Neurological symptoms typically appear first. These include a metallic taste, numbness around the mouth, ringing in the ears, confusion, slurred speech, and in more serious cases, seizures. Seizures are the most common sign of lidocaine toxicity.
If levels continue rising, cardiovascular symptoms follow. These can include a dangerously slow heart rate, low blood pressure, new arrhythmias, and in the worst cases, cardiac arrest. The progression from early warning signs (mouth tingling, metallic taste) to severe toxicity (seizures, cardiac collapse) is the reason patients receiving IV lidocaine are closely monitored with continuous heart rhythm tracking.

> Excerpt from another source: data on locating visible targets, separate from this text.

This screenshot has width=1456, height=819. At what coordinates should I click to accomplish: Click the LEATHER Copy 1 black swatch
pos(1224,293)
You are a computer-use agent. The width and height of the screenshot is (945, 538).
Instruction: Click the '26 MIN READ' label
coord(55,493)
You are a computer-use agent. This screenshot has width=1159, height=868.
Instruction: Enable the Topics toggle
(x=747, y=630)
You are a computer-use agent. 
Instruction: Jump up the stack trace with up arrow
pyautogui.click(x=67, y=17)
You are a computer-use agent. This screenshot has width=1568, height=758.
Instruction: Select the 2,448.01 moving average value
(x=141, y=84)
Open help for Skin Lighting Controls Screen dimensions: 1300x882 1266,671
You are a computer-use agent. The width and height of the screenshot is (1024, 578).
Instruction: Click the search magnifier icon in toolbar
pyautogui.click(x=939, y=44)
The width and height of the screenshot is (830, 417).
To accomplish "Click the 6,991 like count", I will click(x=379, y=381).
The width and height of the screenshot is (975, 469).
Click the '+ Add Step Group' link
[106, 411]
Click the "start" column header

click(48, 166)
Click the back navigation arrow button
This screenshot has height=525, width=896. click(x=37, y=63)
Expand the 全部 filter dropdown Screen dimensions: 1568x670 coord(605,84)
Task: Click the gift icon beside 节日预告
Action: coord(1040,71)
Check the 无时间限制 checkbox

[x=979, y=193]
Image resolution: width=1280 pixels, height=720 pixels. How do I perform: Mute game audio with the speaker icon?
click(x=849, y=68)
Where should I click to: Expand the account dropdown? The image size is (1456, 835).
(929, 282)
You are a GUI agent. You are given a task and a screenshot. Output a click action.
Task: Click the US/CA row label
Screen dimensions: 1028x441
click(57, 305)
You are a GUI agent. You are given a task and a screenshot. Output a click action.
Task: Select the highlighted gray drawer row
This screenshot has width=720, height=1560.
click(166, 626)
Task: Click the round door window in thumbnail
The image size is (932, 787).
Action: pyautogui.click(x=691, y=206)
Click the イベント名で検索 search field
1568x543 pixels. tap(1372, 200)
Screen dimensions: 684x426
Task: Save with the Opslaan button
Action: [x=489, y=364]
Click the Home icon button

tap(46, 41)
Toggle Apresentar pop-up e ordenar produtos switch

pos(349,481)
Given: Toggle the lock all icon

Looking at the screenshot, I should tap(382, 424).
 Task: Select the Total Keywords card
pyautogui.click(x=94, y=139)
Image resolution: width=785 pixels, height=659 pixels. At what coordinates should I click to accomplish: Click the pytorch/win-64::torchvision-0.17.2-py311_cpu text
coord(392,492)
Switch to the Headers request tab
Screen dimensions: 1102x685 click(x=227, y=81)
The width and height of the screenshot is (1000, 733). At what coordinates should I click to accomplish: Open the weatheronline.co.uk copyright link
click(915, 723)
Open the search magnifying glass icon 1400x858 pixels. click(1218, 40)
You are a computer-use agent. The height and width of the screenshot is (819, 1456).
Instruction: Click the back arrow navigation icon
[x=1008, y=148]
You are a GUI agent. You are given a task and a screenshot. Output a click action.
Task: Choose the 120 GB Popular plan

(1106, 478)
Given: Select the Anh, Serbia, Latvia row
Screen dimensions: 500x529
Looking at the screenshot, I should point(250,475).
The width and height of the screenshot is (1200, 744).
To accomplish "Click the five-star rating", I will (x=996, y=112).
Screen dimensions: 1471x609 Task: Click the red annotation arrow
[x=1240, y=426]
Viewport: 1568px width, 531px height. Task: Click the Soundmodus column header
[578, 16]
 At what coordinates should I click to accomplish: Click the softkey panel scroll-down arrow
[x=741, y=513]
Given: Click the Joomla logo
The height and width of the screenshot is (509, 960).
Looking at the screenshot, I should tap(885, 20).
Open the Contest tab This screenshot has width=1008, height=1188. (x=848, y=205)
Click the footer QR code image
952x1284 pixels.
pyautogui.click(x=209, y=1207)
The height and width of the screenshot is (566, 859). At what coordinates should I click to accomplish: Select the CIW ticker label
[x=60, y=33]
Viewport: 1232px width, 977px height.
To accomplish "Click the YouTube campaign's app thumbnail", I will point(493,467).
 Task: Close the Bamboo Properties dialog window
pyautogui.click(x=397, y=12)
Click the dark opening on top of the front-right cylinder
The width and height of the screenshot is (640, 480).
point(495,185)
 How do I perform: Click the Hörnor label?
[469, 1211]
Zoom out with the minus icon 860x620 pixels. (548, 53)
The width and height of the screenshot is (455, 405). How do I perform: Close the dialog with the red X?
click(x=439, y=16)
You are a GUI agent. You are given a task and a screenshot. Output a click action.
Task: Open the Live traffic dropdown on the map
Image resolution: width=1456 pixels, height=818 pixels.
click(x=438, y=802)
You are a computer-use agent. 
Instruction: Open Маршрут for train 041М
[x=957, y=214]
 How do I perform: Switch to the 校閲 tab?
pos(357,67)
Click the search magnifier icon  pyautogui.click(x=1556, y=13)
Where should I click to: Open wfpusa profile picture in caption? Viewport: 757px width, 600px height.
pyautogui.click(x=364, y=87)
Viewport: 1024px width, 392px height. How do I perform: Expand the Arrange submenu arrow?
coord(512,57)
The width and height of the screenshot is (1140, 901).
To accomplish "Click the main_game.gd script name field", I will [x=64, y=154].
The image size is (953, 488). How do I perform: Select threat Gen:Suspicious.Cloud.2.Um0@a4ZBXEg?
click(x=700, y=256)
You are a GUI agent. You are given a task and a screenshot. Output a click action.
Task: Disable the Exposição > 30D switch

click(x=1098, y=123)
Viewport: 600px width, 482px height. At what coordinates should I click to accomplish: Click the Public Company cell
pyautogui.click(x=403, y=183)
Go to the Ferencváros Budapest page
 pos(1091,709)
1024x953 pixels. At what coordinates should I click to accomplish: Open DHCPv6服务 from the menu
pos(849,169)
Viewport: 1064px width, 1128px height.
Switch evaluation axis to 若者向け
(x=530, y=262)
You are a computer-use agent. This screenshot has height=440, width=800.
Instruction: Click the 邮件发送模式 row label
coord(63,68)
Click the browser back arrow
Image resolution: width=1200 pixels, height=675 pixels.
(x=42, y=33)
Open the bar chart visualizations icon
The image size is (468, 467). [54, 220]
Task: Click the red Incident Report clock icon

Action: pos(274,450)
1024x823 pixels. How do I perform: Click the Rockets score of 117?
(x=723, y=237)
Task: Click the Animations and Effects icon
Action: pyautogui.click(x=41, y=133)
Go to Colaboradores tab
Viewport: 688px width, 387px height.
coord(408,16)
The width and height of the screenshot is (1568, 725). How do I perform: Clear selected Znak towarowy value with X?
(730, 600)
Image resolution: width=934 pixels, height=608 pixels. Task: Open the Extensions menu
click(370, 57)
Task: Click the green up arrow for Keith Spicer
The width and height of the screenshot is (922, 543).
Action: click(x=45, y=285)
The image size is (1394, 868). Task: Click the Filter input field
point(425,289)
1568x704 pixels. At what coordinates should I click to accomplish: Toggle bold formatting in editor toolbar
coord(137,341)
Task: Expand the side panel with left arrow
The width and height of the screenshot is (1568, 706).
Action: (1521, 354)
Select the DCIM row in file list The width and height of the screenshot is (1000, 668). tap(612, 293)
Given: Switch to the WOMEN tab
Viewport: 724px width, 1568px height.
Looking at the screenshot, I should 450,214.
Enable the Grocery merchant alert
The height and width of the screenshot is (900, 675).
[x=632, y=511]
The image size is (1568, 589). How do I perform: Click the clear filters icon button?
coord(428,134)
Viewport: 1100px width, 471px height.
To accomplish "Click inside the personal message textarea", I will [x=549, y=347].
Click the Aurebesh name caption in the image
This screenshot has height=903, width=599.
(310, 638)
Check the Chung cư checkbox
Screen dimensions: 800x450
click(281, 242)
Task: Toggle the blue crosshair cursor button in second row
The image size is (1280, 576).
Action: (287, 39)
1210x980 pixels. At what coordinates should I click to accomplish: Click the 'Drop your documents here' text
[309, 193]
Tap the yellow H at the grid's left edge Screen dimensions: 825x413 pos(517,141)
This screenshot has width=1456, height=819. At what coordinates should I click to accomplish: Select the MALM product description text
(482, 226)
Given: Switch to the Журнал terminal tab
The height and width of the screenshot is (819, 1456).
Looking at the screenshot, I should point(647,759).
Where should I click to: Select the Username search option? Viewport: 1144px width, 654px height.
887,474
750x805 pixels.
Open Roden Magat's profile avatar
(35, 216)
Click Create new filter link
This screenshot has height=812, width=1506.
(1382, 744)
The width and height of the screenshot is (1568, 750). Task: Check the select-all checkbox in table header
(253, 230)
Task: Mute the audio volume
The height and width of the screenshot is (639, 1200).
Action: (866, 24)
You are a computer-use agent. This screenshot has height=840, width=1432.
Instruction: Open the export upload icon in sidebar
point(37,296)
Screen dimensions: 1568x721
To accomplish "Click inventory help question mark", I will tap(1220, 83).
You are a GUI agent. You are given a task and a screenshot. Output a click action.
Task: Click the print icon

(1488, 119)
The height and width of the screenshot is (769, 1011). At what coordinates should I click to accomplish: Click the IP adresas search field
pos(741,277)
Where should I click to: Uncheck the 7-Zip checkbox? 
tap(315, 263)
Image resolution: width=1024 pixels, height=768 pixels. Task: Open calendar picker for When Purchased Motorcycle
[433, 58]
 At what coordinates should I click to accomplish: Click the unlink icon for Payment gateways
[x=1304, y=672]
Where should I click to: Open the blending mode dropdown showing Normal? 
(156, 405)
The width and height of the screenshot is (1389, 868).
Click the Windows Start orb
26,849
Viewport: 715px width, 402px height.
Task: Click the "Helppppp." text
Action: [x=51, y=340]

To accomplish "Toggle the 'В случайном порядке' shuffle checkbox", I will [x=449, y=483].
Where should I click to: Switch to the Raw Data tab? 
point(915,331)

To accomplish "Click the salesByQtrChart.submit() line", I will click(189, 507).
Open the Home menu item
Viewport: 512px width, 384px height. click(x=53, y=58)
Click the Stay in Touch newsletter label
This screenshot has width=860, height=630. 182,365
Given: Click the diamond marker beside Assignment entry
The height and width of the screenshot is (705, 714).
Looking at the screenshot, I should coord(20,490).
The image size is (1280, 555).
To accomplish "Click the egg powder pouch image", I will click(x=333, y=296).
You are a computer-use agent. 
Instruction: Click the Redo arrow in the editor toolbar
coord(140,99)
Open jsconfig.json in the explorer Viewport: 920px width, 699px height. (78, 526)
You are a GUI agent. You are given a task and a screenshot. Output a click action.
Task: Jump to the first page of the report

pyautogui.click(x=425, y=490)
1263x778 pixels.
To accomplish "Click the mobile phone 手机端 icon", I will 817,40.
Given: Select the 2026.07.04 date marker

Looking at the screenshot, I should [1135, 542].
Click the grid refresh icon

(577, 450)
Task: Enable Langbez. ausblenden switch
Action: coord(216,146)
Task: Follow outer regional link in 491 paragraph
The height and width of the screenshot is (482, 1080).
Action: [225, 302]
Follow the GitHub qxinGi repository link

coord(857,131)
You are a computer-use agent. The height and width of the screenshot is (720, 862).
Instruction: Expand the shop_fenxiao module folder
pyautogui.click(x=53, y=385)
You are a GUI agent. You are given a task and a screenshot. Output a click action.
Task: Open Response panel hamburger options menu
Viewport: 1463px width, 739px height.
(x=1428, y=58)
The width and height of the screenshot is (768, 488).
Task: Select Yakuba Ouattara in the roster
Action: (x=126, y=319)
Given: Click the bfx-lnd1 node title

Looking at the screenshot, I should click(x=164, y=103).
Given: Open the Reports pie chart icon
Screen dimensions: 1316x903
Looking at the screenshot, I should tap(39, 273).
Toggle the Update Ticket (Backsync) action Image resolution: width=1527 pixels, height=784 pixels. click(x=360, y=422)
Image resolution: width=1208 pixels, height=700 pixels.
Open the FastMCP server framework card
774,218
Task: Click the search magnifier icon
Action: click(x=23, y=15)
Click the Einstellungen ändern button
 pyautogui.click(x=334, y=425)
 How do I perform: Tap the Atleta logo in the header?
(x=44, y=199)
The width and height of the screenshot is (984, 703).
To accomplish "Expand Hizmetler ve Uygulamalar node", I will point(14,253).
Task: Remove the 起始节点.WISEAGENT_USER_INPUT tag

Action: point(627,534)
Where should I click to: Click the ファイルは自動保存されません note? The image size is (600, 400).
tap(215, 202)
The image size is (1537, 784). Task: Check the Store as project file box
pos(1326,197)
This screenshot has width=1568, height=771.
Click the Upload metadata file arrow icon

Lidocaine as a Local Anesthetic
Most people encounter lidocaine not as a heart medication but as a numbing agent at the dentist’s office or during minor medical procedures. The same sodium channel-blocking mechanism that suppresses abnormal heart rhythms also blocks pain signals in nerves. The difference is entirely about how and where it’s delivered. A small injection near a nerve numbs a specific area. An intravenous infusion at controlled doses targets the heart. The underlying pharmacology is the same, just applied to different tissues at different concentrations.